> **Given task**
Count the lines below that contain the string "label", treating uppercase and lowercase as different. Give only the number.

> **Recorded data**
######

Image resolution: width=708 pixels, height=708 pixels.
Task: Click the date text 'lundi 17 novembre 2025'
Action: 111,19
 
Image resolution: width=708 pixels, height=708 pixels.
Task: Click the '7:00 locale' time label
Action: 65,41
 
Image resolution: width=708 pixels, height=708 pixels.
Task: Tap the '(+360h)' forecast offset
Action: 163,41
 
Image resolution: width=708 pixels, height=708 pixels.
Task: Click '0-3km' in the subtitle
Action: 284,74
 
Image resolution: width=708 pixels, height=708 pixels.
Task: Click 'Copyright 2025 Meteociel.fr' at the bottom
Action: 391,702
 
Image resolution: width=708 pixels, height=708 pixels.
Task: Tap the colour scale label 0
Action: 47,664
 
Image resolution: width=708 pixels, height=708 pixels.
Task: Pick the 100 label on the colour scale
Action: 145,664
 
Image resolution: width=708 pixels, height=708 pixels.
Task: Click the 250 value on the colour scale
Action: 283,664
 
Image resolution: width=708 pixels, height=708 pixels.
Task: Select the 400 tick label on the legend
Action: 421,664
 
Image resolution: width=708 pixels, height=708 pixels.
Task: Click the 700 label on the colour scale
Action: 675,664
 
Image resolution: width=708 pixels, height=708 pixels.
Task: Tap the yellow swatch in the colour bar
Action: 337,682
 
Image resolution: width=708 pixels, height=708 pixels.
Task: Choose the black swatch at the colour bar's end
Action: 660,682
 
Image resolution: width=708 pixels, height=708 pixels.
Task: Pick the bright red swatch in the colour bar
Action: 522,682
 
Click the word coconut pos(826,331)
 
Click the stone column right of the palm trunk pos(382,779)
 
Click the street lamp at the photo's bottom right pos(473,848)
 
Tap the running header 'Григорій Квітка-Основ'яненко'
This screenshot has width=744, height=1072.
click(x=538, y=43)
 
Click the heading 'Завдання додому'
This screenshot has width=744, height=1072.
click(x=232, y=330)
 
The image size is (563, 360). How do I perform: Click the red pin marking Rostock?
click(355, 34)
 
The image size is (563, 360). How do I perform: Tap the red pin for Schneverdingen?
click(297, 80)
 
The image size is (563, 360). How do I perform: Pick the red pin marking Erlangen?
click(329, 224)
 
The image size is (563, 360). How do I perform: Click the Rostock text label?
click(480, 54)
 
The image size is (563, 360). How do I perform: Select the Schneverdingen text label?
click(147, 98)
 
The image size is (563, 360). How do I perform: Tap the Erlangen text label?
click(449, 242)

######

> **Solution to the exercise**
8